Keywords: Autoimmune disease; Deucravacitinib; JAK inhibitors; TYK2.

Fig. 1

The JAK-STAT proteins and pathway. (a) Homology and functional domain structure of JAKs. (b) The conserved domain structure of the seven STAT family members, with the SH2 domain determining the specificity for a particular receptor (c) Canonical JAK-STAT signal transduction. The binding of a ligand to its cognate receptor at the cell surface induces receptor oligomerization (i) and activation of two or more non-covalently associated JAKs through trans- and autophosphorylation (ii). The activated JAKs phosphorylate tyrosine residues in the receptors' intracellular domains creating docking sites for recruited STATs (iii). Once docked, phosphorylation by JAKs leads to a conformational change that allows STAT dimerization (iv). Activated STATs translocate to the nucleus, where they exert their activating or suppressing effect on gene expression (v). Abbreviations: FERM, four-point-one, ezrin, radixin, moesin; SH2, Src-homology 2; TAD, tyrosine activation domain.

Fig. 2

Crystal structures of the TYK2 JH1 kinase (left, PDB ID: 4GVJ), and TYK2 JH2 pseudokinase domains (right, PDB ID: 6NZP). The ATP binding site of JH1 is situated in the cleft between the N and C lobes connected by two regulatory spines. The N-terminal lobe comprises a five-stranded beta-sheet and an alpha-C helix crucial for kinase activation. A glycine-rich loop (purple) serves to bind ATP through hydrogen bond formation between the alpha-C helix and the ATP. The C-terminal lobe is mainly helical and contains an H-R-D motif of the catalytic loop (yellow), in which the aspartic acid acts as the catalytic base during phosphoryl transfer, and a D-F-G motif (green) in which the aspartic acid binds the Mg2+ that coordinates ATP. The phosphorylation of two adjacent tyrosine residues (turquoise) is a key step in JAK activation.

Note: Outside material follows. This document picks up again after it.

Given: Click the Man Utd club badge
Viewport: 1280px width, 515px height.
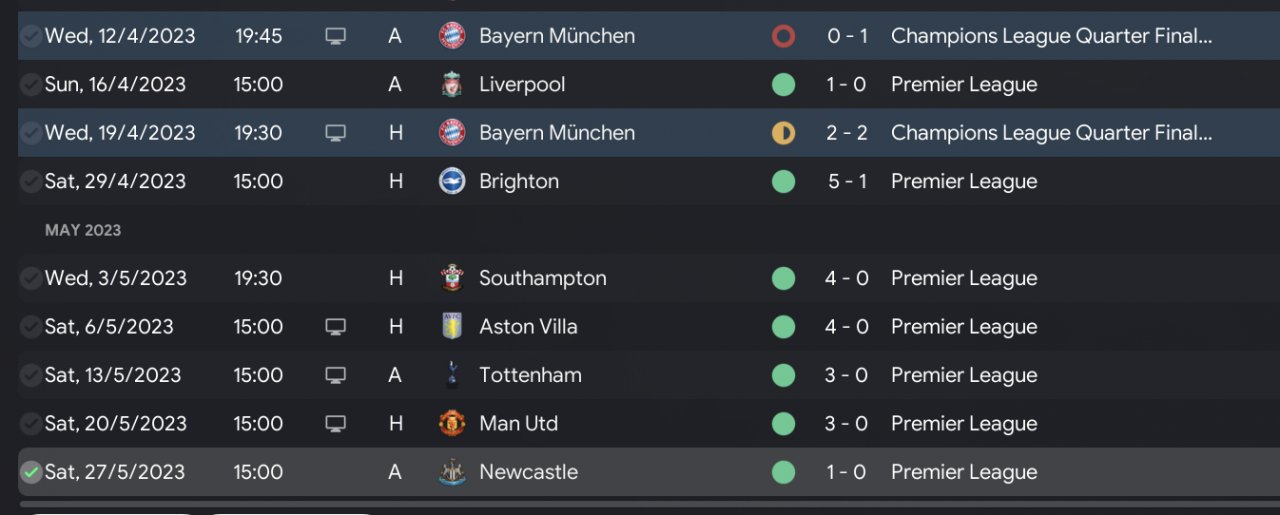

The location of the natural variant P1104A is shown in pink. The TYK2 JH2 pseudokinase domain (right) has a canonical kinase fold and can bind ATP but lacks key catalytic residues (blue), harbouring instead T658 that cannot form a salt bridge between the αC-helix and β-strand3, P760 in the pseudokinase D-P-G motif and G733 and N734 that form the pseudokinase H-G-N motif. The JH2 structure is shown with deucravacitinib (red).

Fig. 3

Cytokines signal via combinations of JAKs. Currently, 12 JAK inhibitors are approved for the treatment of a variety of diseases (dark-shaded boxes) and investigated in phase 3 clinical trials (light-shaded boxes) for additional conditions. Abbreviations: MF, myelofibrosis; PV, polycythaemia vera; GVHD, graft versus host disease; AD, atopic dermatitis; VI, vitiligo; RA, rheumatoid arthritis; UC, ulcerative colitis; JIA, juvenile idiopathic arthritis; PSA, psoriatic arthritis; JPSA, juvenile psoriatic arthritis; AS, ankylosing spondylitis; PN, prurigo nodularis; PC, pancreatic cancer; HLH, haemophagocytic lymphohistiocytosis; ALL, acute lymphoblastic leukemia; AA, alopecia areata; PSO, psoriasis; TAK, Takayasu arteritis; GB, glioblastoma; GPA, granulomatosis with polyangiitis; DM, dermatomyositis; SSc, systemic sclerosis; SLE, systemic lupus erythematosus; UV, uveitis; P, pneumonia; Ecz, eczema; nr-axSpA, non-radiographic axial spondylitis; CD, Crohn’s disease; HS, hidradenitis suppurativa; GCA, giant cell arteritis; PP, palmoplantar postulosis; Sjogren’s syndrome.

Fig. 4

The TYK2 allosteric inhibitor deucravacitinib mimics the functional effect of the natural variant P1104A. (a) Ligand-receptor binding induces TYK2 activation. Currently licensed JAK1-3 type I inhibitors (green) target JH1 and work via ATP competition. (b) The natural variant P1104A stabilizes the inactive JH1 conformation. (c) The TYK2 allosteric inhibitor (shown by its molecular structure) binds to JH2, locking this regulatory domain into an inhibitory interaction with JH1, thereby preventing TYK2 activation and downstream signalling. Abbreviation: WT, wild-type allele.